Die heute in Kroatien öffentlich als „Hexen“ und Staatsfeindinnen denunzierten, publizistisch tätigen Feministinnen konnten damals den Diskurs in den Medien zugunsten von Fraueninteressen beeinflussen.
Mit dem Beginn des Krieges war Gemeinschaftsgeist gefragt. Die zivile Auseinandersetzung wurde von vielen Oppositionellen bereitwillig suspendiert. In Kroatien, der „überfallenen“ Nation, sahen auch kritische Gruppen anfangs die Entsolidarisierung mit dem Staat nicht als dringlich an. Offensichtlich war für viele Kroatinnen die Leidensgemeinschaft mit ihren Männern und ihrer Nation so verbindend, daß sie dafür sogar die bedrohliche Reproduktionspolitik, in der sie selbst nicht mehr als soziales Subjekt, sondern als natürlicher Rohstoff zur Erhaltung der Nation gesehen werden, in Kauf nahmen.
Eine konsequente Absage erteilten dem Nationalismus gleich zu Kriegsbeginn nur die Belgrader Feministinnen vom „SOS-Notruf für Frauen und Kinder“; ihre Konsequenz: Sie schlossen serbische Nationalistinnen aus ihren Reihen aus. „Nationalistisches Denken enthält nur männliche Paradigmen und Phantasien. Für mich ist es ein unversöhnlicher Gegensatz, Feministin und Nationalpatriotin zu sein“, argumentiert Lepa Mladjenovic, Mitarbeiterin des „SOS- Notrufs“ Belgrad. Schon 1991 analysierte sie die Eskalation nationalistischer und militärischer Aggression nicht nur als Ursache für die Vergewaltigung von Frauen gegnerischer Nationen im Krieg, sondern auch als Grund für die Zuspitzung der ansonsten gesellschaftlich „üblichen“ Gewalt gegen Frauen. Die Erfahrungen des Notrufes belegen, wie die nationale Mobilisierung Männer auch in Alltagssituationen, weit entfernt vom Kriegsgebiet, brutalisiert. Vergewaltigt werden Frauen in Flüchtlingsunterkünften und Gefangenenlagern; Veteranen, die aus dem Krieg kommen, vergewaltigen ihre (Ehe-) Frauen.

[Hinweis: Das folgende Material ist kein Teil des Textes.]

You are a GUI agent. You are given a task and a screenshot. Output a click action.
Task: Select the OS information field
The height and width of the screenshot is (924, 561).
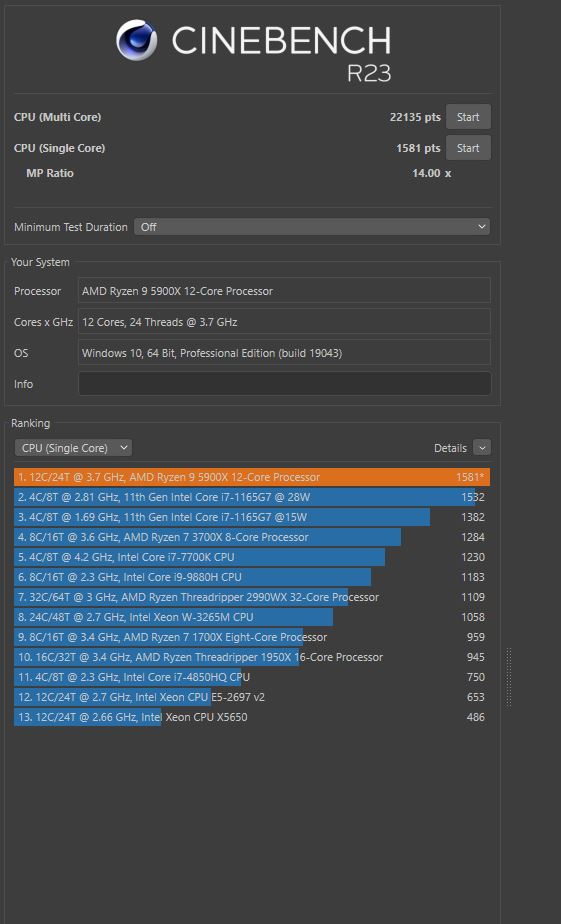click(x=285, y=353)
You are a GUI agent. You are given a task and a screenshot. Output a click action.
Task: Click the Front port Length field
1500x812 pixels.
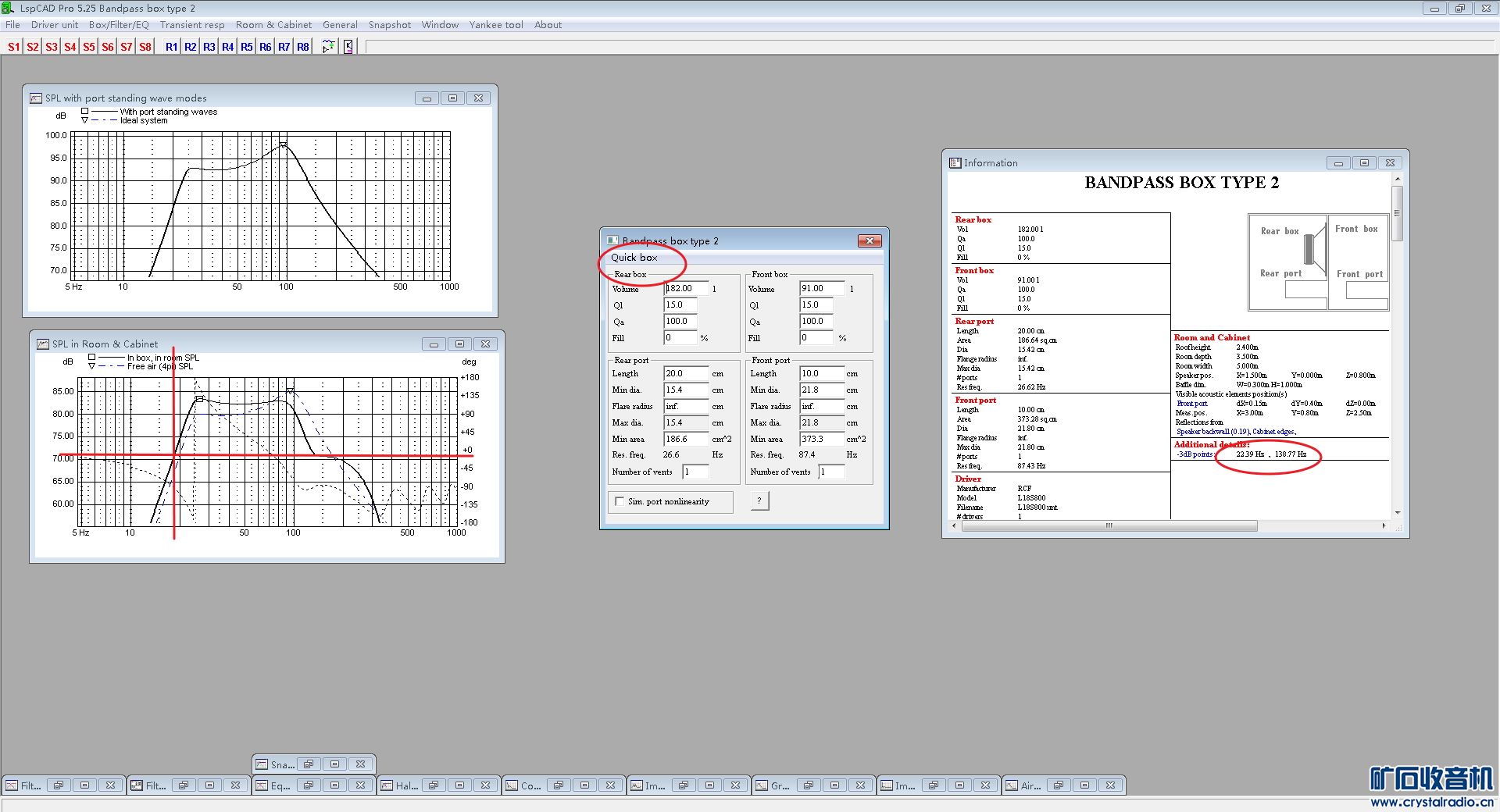coord(821,374)
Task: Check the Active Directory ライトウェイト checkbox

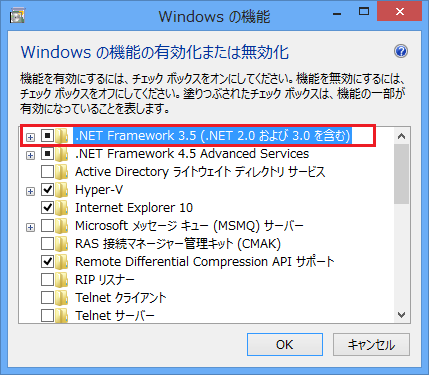Action: (47, 172)
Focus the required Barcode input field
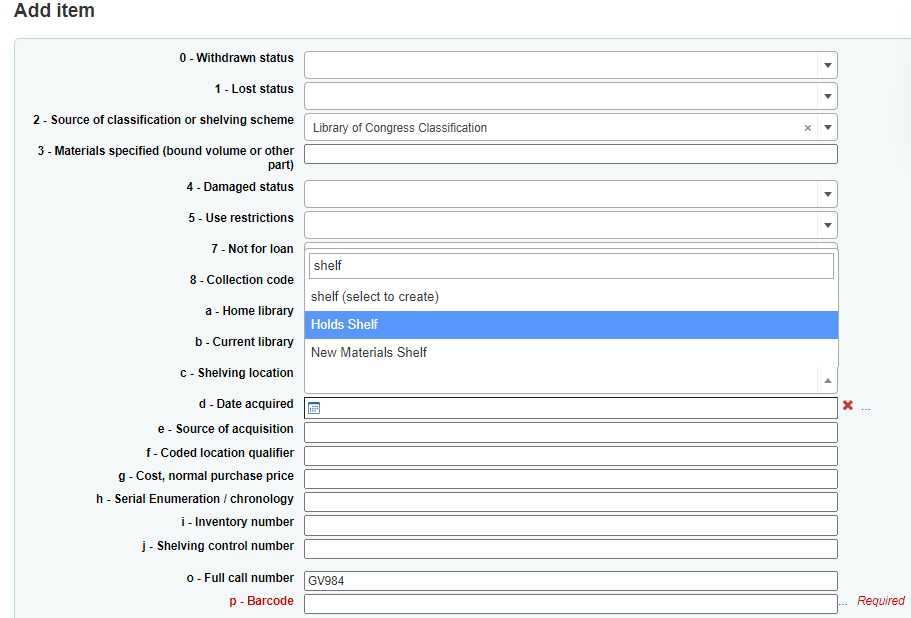The width and height of the screenshot is (911, 618). 570,604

Statt in der Kriegssituation, der äußersten Zuspitzung patriarchaler Politik, das eigene feministische Engagement zu intensivieren, haben die meisten Frauengruppen im ehemaligen Jugoslawien ihr Engagement aufgrund heftiger Auseinandersetzungen eingestellt. Manche legten ihre Arbeit bis auf weiteres auf Eis. Einige Mitglieder einer Belgrader Schwulen- und Lesbengruppe traten sogar in paramilitärische serbische Einheiten ein. Ausnahmen sind im serbischen Rest-Jugoslawien die ausdrücklich international orientierten Belgrader „Women in Black against War“, die wöchentlich Mahnwachen abhalten, das gerade neu gegründete Belgrader Schwesterprojekt zum Zagreber „Zentrum für Frauenopfer des Krieges“ und der „SOS-Notruf“. Eine ähnliche Entwicklung fand auch in Kroatien statt. Dem „autonomen Frauenhaus Zagreb“ wurde kurz nach Beginn der Kampfhandlungen vom „SOS-Notruf Zagreb“ und der nationalistischen Frauengruppe „Kareta“ vorgeworfen, unverhältnismäßig viele Serbinnen aufzunehmen.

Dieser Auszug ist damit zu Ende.